Almost 29 million requests from AI crawlers defeated by essentially one simple check: if the user agent contains Chrome/ or Firefox/, and doesn't have sec-fetch-mode, it's going into the maze.

Billions of dollars poured into AI, yet, their crawlers are broken by two ifs in an nginx config.

If this all wasn't so sad, I'd laugh.

Post by iocaine powder, @[email protected]

#iocaine has been up for 4days 15h 5m 28s, and spent 1day 6h 26m 31s dealing with - *gestures hands wildly* - [everything](https://monitor.madhouse-project.o…

come-from.mad-scientist.club
@algernon what's sec-fetch-mode? also, what's the risk of this affecting humans? chrome and firefox are valid browsers after all, although I dk if those are valid user agents

@esoteric_programmer sec-fetch-mode is another HTTP header that Chrome & Firefox send, whenever they're requesting something over HTTPS.

If the header is not present while the user-agent suggests it's Chrome or Firefox, the likelyhood of it being a bot is extremely high.
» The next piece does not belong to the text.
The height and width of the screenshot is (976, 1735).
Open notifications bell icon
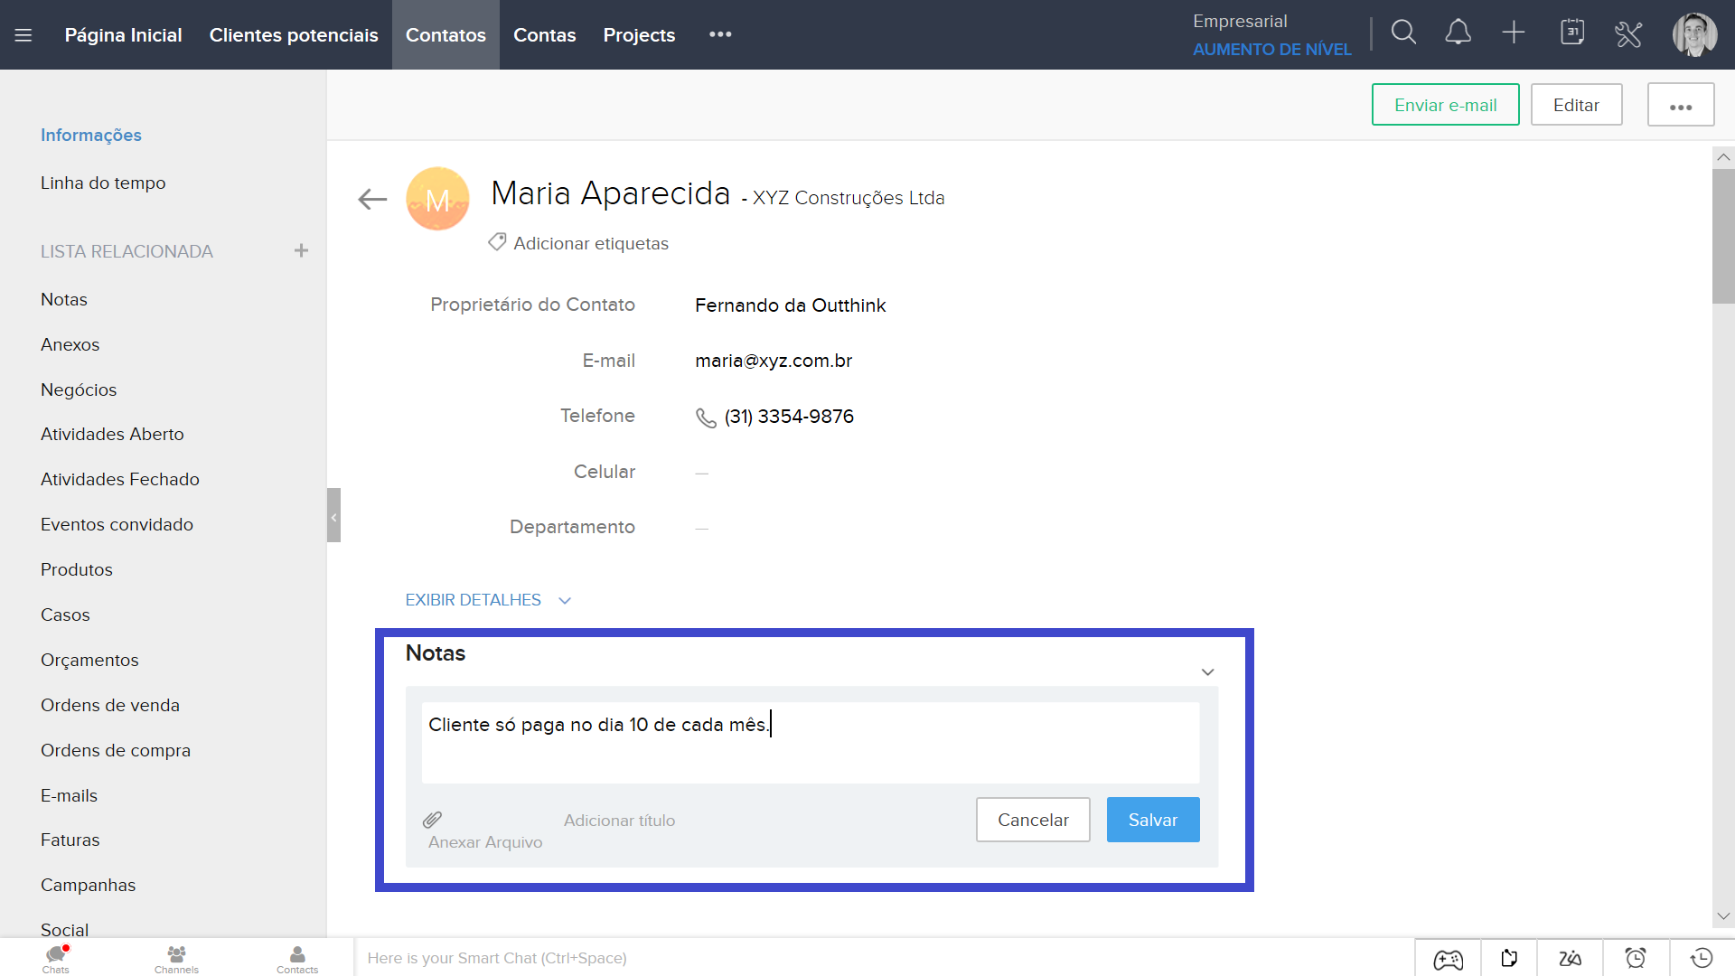[x=1458, y=33]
The only exception I know of is the scenario in which someone puts a page into Reader Mode under Firefox and reloads it while in reader mode - that ends up with Firefox not sending the sec-fetch-mode header for some odd reason. Restoring a saved session with tabs in Reader Mode suffers from the same problem, that restore is essentially a reload.
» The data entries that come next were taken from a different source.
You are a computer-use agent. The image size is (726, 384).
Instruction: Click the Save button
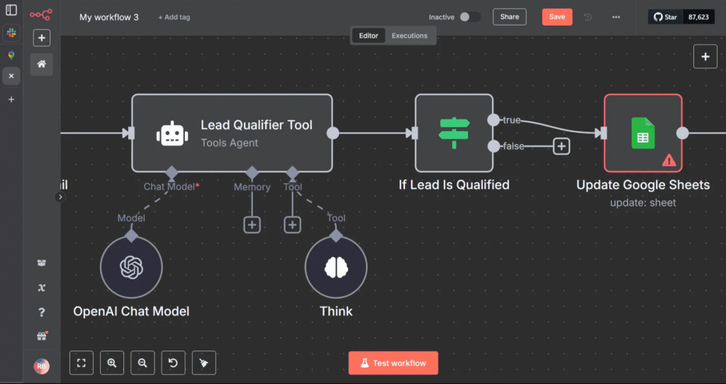click(557, 17)
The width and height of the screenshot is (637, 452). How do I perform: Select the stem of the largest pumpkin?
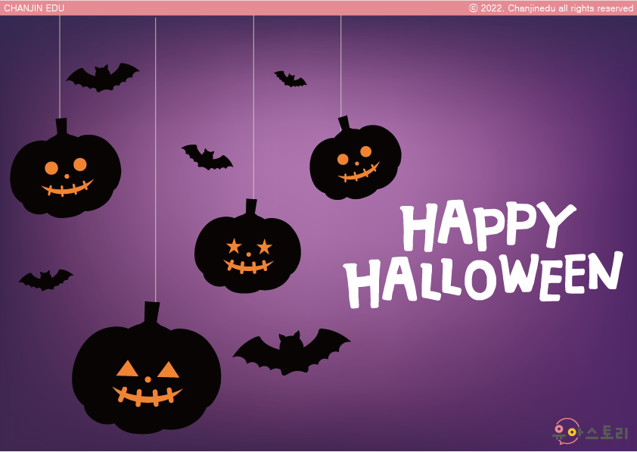[x=152, y=313]
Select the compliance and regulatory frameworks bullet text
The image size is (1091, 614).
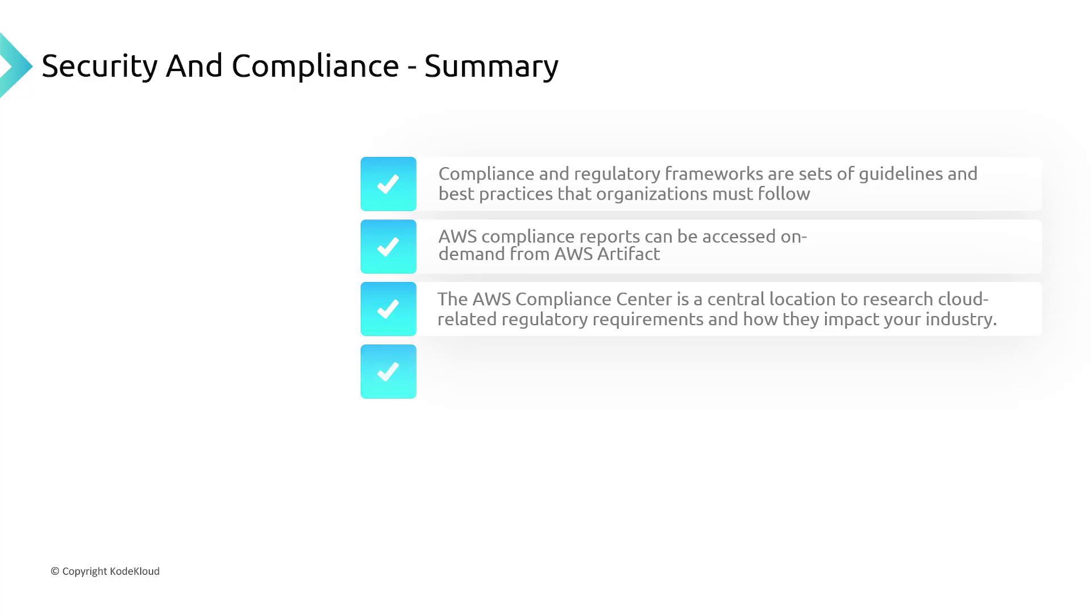pos(707,184)
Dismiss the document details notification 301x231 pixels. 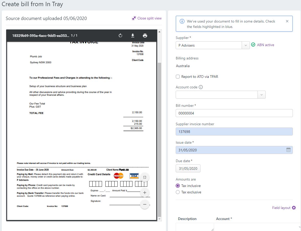pyautogui.click(x=287, y=21)
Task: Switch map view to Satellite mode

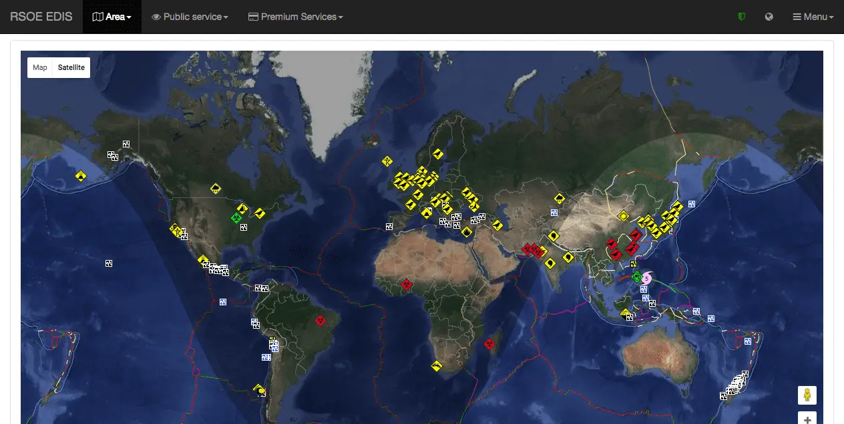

This... doesn't happen often. I know of one case where it caused problems, and we quickly found a workaround: leave reader mode, reload, get back into reader mode. I've been keeping an eye on my logs since, and in the past month or so, I couldn't find any case where the browser was Firefox, and without a sec-fetch-mode header, and wasn't a bot (I have other indicators that let me decide this, but those require my particular setup).

In short: the risk of this affecting humans is not zero, but very tiny, and there's a workaround. One can serve them a page in that case describing the workaround.

@algernon what about rss readers and the like? those use that kind of user agent too, right?

@esoteric_programmer No, they do not, unless they're browser extensions, in which case the browser will take care of the header.

Some use Mozilla/5.0 in their user agent, but they usually do not have Firefox/<version> or Chrome/<version> in the user agent, unless they are running within said browser.

@algernon ahh, mozilla/5.0 compatible, etc etc, that's what I was thinking when you said firefox, gotcha
@esoteric_programmer Ah! Yeah, no, not Mozilla/5.0, that'd be too broad. Explicitly Firefox/ or Chrome/ in the user agent.
@algernon hmm, gnome-podcasts uses tor's user agent, that would trigger this, right?

@esoteric_programmer I just checked - yeah, gnome-podcasts would be a false positive here.

Thanks for highlighting that, I'll do some more digging!